Filesystems Learned a Trick. Nobody Used It.
Modern copy-on-write filesystems like APFS (Apple’s default since 2017) and Btrfs (available on Linux for over a decade) solved a version of this problem. When you copy a file within the same APFS volume, macOS performs a clonefile operation. Instead of duplicating the data, it duplicates the metadata. Both files point to the same physical blocks. The copy is instantaneous because no data actually moves. Storage is consumed only when one of the files is modified.
This is genuinely elegant engineering. It is also, for most users, invisible and poorly understood. More importantly, it only works within a single volume on a compatible filesystem. Copy a file to a different partition, a network drive, or an external disk formatted differently, and you’re back to reading and writing every byte the hard way.
The solution exists in a narrow corridor. Step outside it and you’re in 1985.
The Abstraction Tax Is Real
Operating systems are built on layers of abstraction, each one solving a real problem: hardware independence, security boundaries, compatibility. These are worthwhile tradeoffs. But abstraction has a cost, and in the case of file copying, we pay it on every single operation without ever consciously deciding it’s worth it.
A typical file copy on Windows travels through the Win32 API, the NT kernel’s I/O manager, the filesystem driver, the storage port driver, and finally the hardware driver, before reversing the entire journey for the write. Each layer adds overhead and, critically, each layer treats the operation generically. There is no room in this architecture for a shortcut that says “this copy is local, on capable hardware, skip the data movement.”
The abstractions were designed for correctness and portability, not for the case where every component involved is modern and capable of something smarter. The architecture won the argument before the hardware was ready to make it.
The Counterargument
The standard defense goes like this: file copying is rarely the bottleneck that matters. Users aren’t sitting around copying gigabytes between local folders all day. Network transfers, external drives, and cross-device workflows dominate real usage, and in all those cases, data has to move physically. Optimizing the local case is premature.
This argument is weaker than it sounds. The assumption that local copies are rare is increasingly untrue. Developers duplicate large project directories constantly. Video editors clone working copies of raw footage. Backup software replicates trees of files before processing them. Virtual machine snapshots, container images, game asset pipelines. The “local copy is edge case” premise belongs to a different era of computing.
More fundamentally, the argument proves too much. Every inefficiency in software could be defended by pointing to other bottlenecks. The fact that a faster path exists and isn’t taken, even when the hardware supports it, is a legitimate design failure. It just happens to be a design failure we’ve normalized.

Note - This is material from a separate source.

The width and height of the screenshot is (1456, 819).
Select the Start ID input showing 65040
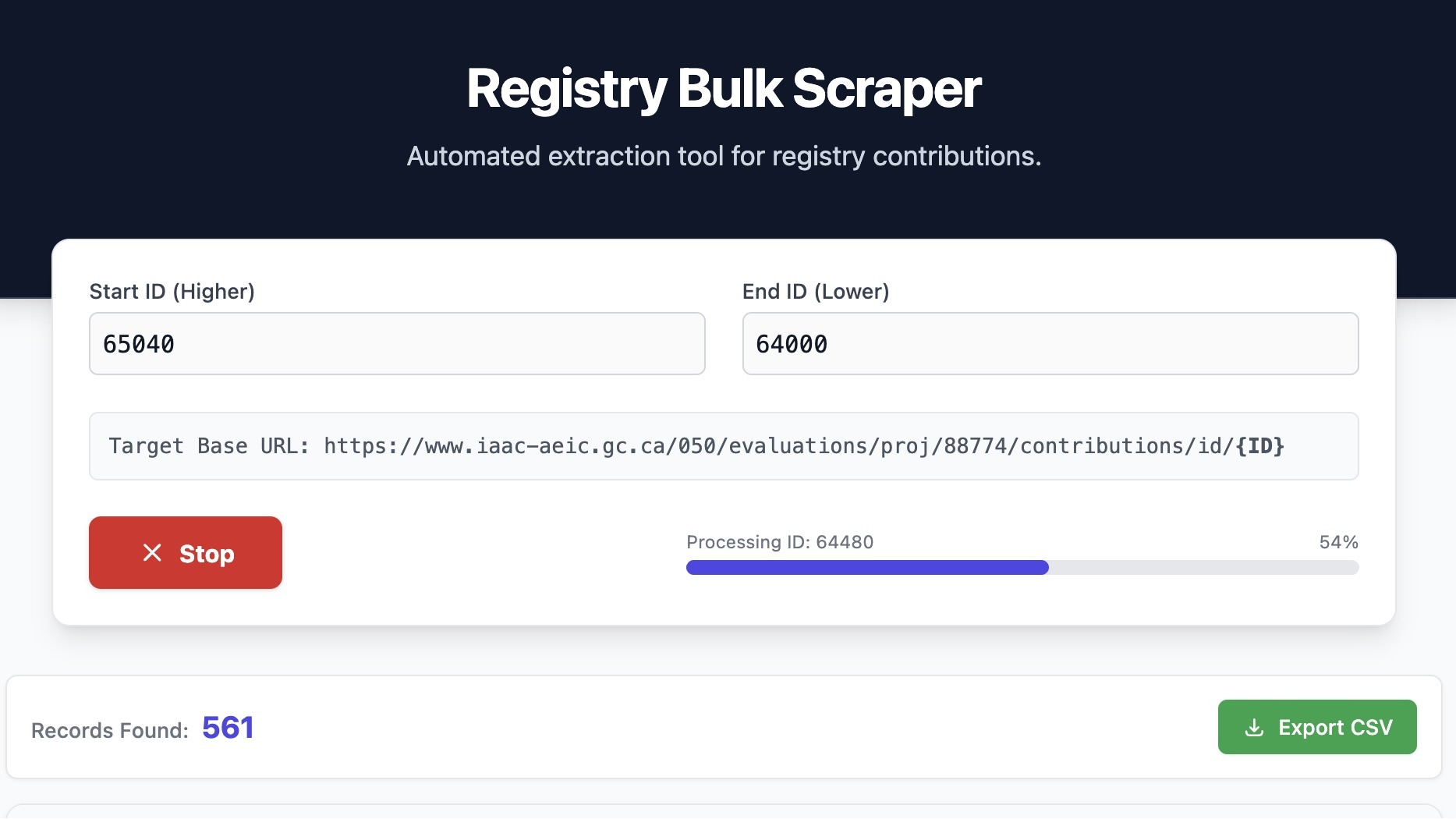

The Standard We Should Hold
Copying a file within the same volume, on hardware that supports internal copy commands, should complete in under a second regardless of file size. Not because this is technically magic, but because the technology to do it already exists in the drive, in the filesystem, and in the operating system’s own APIs. The work is coordination, not invention.
Apple got there for the narrow APFS case. The rest of the industry largely has not. And the gap between what’s possible and what’s delivered is wide enough that most users have simply stopped noticing it, the way you stop noticing a slow elevator when you’ve never seen a fast one.
The file copy dialog with its progress bar and estimated time remaining has become so familiar it reads as normal. It isn’t. It’s a monument to accumulated technical debt, dressed up as a feature.